Our feast began with a delicate pallet-opening consume of nothing less than a perfect tomato, simmered in its own juices to expose its true nature. Following such overture came fresh clams with a sesame brine that elevated the glistening bivalves with a clean complexity that hinted of the sea. So simple was the perfect asparagus with a miso drizzle and sprinkle of dried baby shrimp that followed. Only to be chased by a plate of hirame (fluke) sashimi with a mild sesame vinegar swirl evocative of the cold, shallow waters off Nihon.
The meal is carefully orchestrated; the pacing of it precise. The arrangement of each course, and of each component within it, is set by the chef to provide maximum experience. Little accompanies the food on his table. A small dish of his own homemade soy sauce — unique in its fruity taste and silky viscosity — and a delicate mound of carefully-selected Japanese salt is about it. Each is special and to be used sparingly. And each will stop you with a moment of wonderment.
Long, slender plates of succulent vegetables were set before us, draped over black seaweed, molded into cubes, pickled and confitted. The flavors were clean yet complex, with surprise discoveries of taste and texture with each piece. Following that the chef flash-flamed a cut of salmon, with barely-crispy skin and a light glaze of sweet soy that mingled with a whisper of smoke which had penetrated the flesh. How such a simple-looking slice of fish could deliver such robust flavor was a a riddle we could not solve.
We were left to linger slightly over another pour of sake, pausing to allow our palates to settle and our exuberance to calm. Until Masayo-san reappeared and slipped us a treasure trove of sushi, presented clean and simple and in the order that our chef wanted it to be experienced. Separated by seven other umami jewels to balance the flavors — salmon, shrimp, eel, snapper, mackerel and more — were three kinds of tuna from the coveted Bluefin. First was a generous slice of otoro, whitish with marbled fat, representing the biggest, melt-in-your mouth flavor one can find in tuna. Next came chutoro, where the fatty magic of otoro merges with a region of firmer flesh. The final was the more delicate akami, its firm and silky texture tempering our landing from the maguro high the chef had just sent us on. And critical to all sushi, the rice reflected Takeda-san’s years of dedication to that skill alone. It imparted a depth of flavor which, in itself, was a thing of gustatory beauty. Bedazzled with the glistening fish, each offering was a combination of perfect cookery that, once slipped into the mouth, can not soon be forgotten.

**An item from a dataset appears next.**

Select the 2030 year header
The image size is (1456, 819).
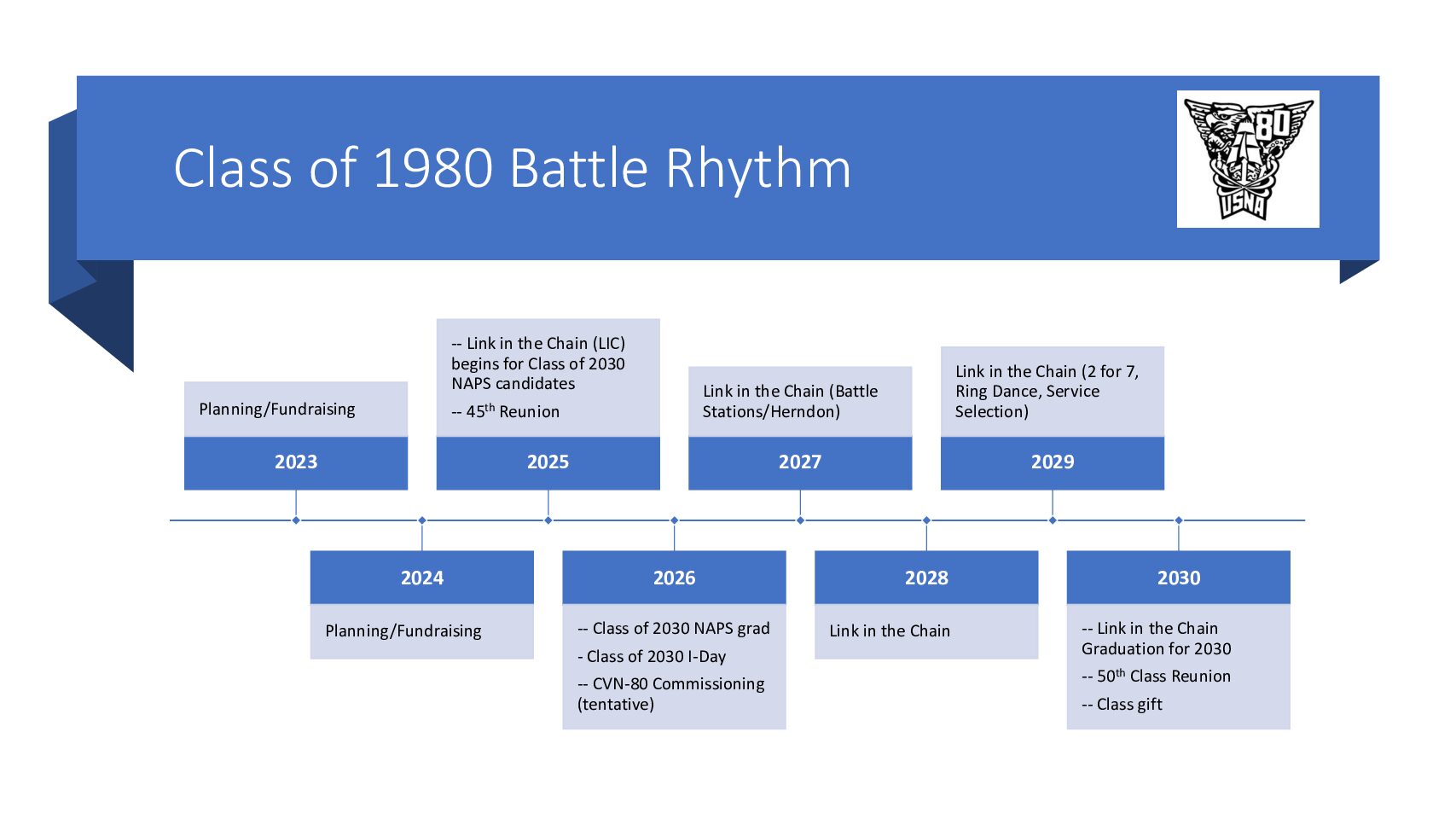click(x=1178, y=578)
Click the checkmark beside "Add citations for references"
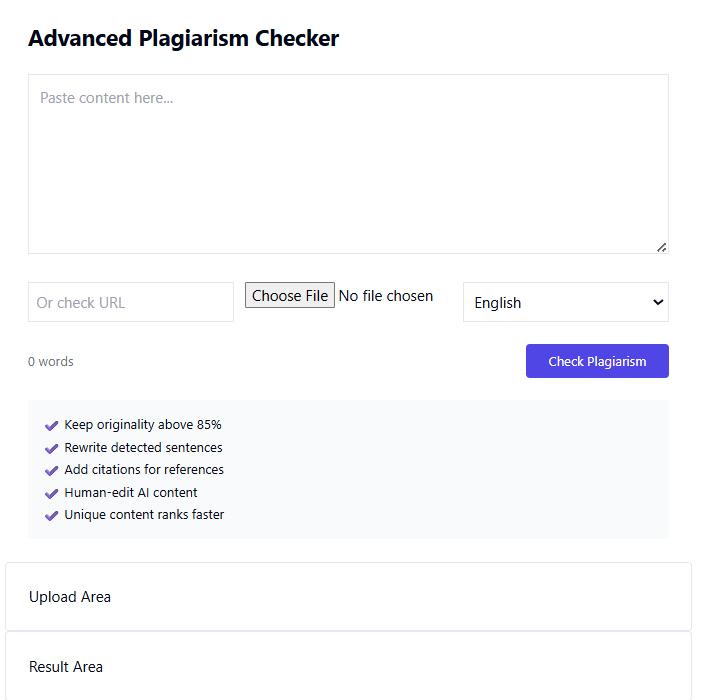Screen dimensions: 702x700 click(52, 470)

The luxury of experiencing the shokunin artistry of Chef Takeda doesn’t come cheap, unless measured within the realm of world-class Japanese sushi dining. The omakase came to about $130 per person which, contrasted against comparable Manhattan sushi, is a very good value (try up to $550 at Masa at last check). Because of the remarkably high quality of the fresh-flown fish and advance planning at Sushi Nanase, one must make a reservation at least three days early and can't cancel without penalty. And don’t be late, because when it comes to Chef Takeda’s food, timing is important and his patience can be short. Some critics focus on those strictures negatively, but any true sushi aficionado would just say "Well, yeah. Of course...." Because they know that the promise of excellence by Shokunin Takeda is elevated to a level not found in many sushi establishments, and that his unspoken insistence for perfection — perfection in himself — translates into authentic Japanese culinary masterpieces. Which is why tiny Sushi Nanase, despite being known by few, is a hallowed hall by those who do.